霧中の奥秩父山塊で

叔父の形見分けとして、トンネル工事で使うツルハシのようなピッケルを渡されそうになったが、それは断り、書斎から数冊の本だけを頂いてきた。その中にあった「ひとりぼっちの日本百名山」をめくると、山の一覧の項にメモと印が付けられていて、百名山踏破まであと数座を残すばかりだったことと、単独行で登っていたことを知った

弔問客の中には、各地から駆けつけてくれた山の友人も多かったと聞いたが、なのにどうして叔父はひとりきりで登っていたのだろうか。本に付けられていた印を再びなぞると、二重丸でくくられていた山が幾つかあった。一際、難しい漢字でその名を記されていた瑞牆山、みずがきやまという奥秩父の山に目が留まった。

梅雨の最中、麓のキャンプ場で天候の回復を祈るが、予報は変わらない。五里霧中、厚い雲に覆われた山の中へ、それでも行くかと決断すると、ふいに雲が切れた。まるで要塞のようなその山容を見上げて、なるほど、日本のヨセミテとはよく言ったもの。何かに誘われるようにして、巨岩が積み重なる山塊へ引き込まれて行った。
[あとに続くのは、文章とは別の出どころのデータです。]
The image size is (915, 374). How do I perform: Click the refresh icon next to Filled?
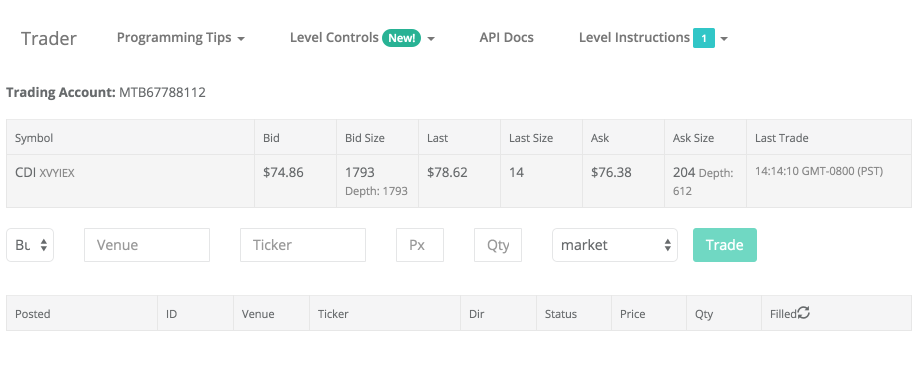804,313
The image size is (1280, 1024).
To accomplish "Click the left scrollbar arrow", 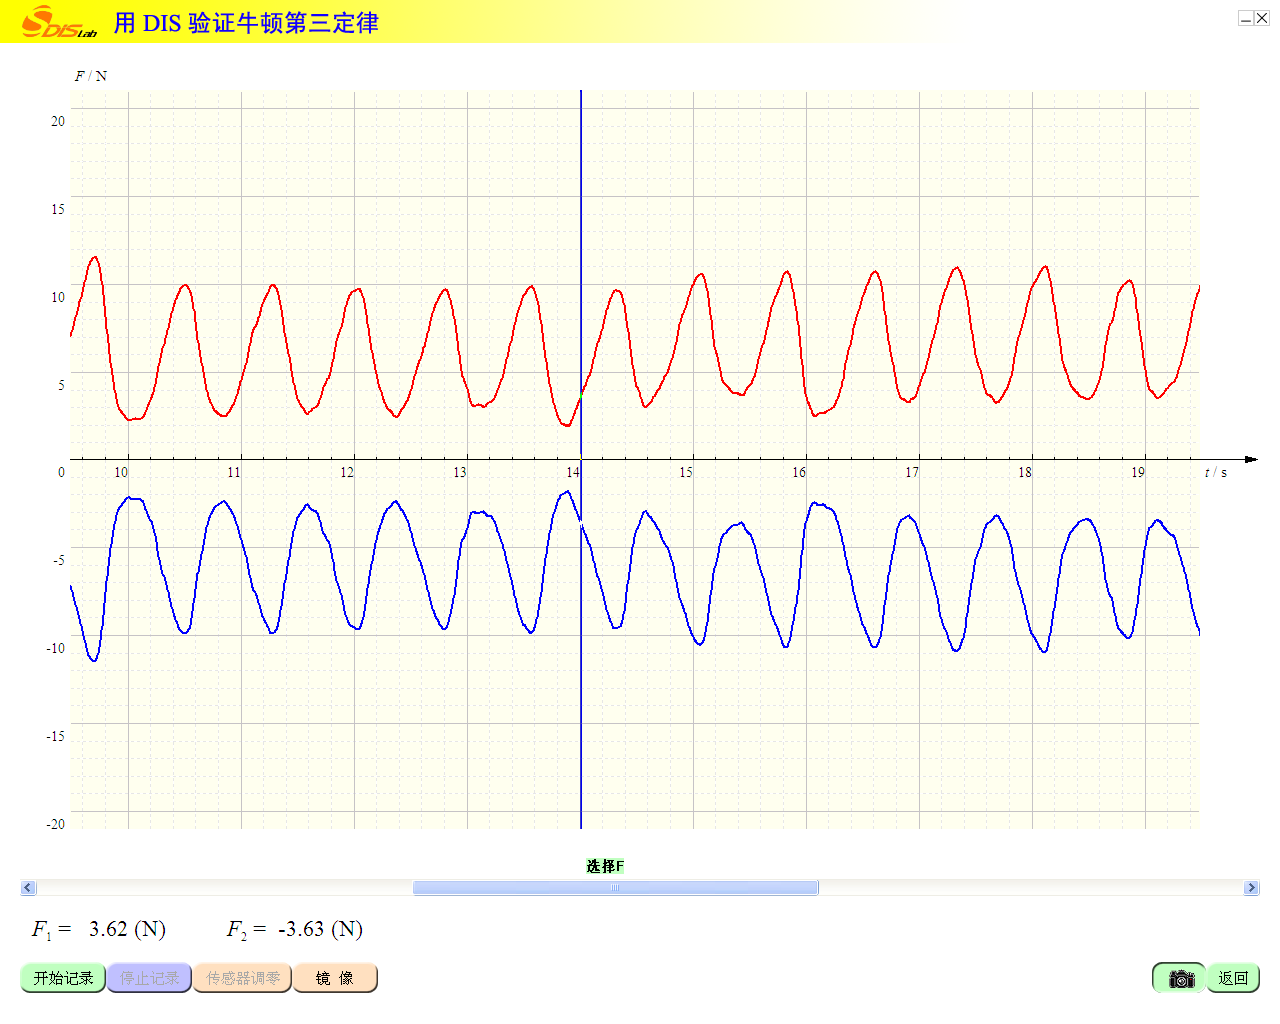I will tap(28, 888).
爽やかな森の急な斜面を登っていくと、いよいよ間近に瑞牆山の岩峰が全貌を現した。その岩肌は冷たい紫色に染まり、頑として心を開かない氷柱のように突き立つ。三時間程度で登頂できる山行だったが、途中にある山小屋の分岐から谷筋を流れる川の源流部まで一旦下ると、そこから続いた森林帯は薄暗く、明るさを取り戻した頃に見上げた巨岩群に言葉を失った。山頂まではその岩の道をよじ登らねばならなかった。

安易に、岩峰の懐に飛び込んでしまったことを後悔させるように息は切れていく。それでも、登山道のシャクナゲは露に濡れて咲き、要塞だと思っていた山はさながら古城のように気高い。額の汗を拭い、風の吹いてくる方に振り返れば、木々の緑を額縁にして、富士の円錐が一幅の絵画を飾ってくれていた。自然と力が戻ってきて、岩を登りきると山頂は驚くほどに晴れ渡り、一気に展望が開けた。

 

山小屋の幕営地で夜空を見上げれば、明日の好天を約束する星の群れ。山中の静かな闇夜に溶けていた気力が再び、朝日に照らし出された。
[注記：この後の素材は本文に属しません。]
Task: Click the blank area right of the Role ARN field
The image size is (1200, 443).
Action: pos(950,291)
山塊の盟主である金峰山の稜線まで登ってきて、初めて山頂の奇岩が覗いた。信仰の山の御神体である五丈石は、未だ遠く彼方で積まれている。岩稜の南側は切れ落ちたまま続き、その岩を伝って登れば冷や汗が滲んだ。それだけでは許さぬとでも言うように、今度は絶壁を伝い吹き上げてきた強風に身震いを促された。

報いるような大展望が山頂で控えているに違いないと含み、歩く。歩けどもしかし、歩み寄ることのない目的地は煙霧の内へとまた遠ざかるのだから、瑞牆の古城をも見下ろす盟主に、名山のスケールをほとほと感じずにはいられなかった。

 

痕跡を追いかけてきて、やはり人は死なないのだと確信する。写真や映像などに閉じ込められた思い出ではなく、触れれば途端に息を吹き返す、言葉や文の痕跡がこうして山の中で生きていた。

五丈石の輪郭がぼんやり淡く滲んできた。見事に積み重ねられた奇岩が座る山は霧中に浮かんでいたが、楽しみと喜びが必ずしも同調しないように、相克するはずの二つの感情が重なり合う。私はそれを山頂でひとり、静かに感じていた。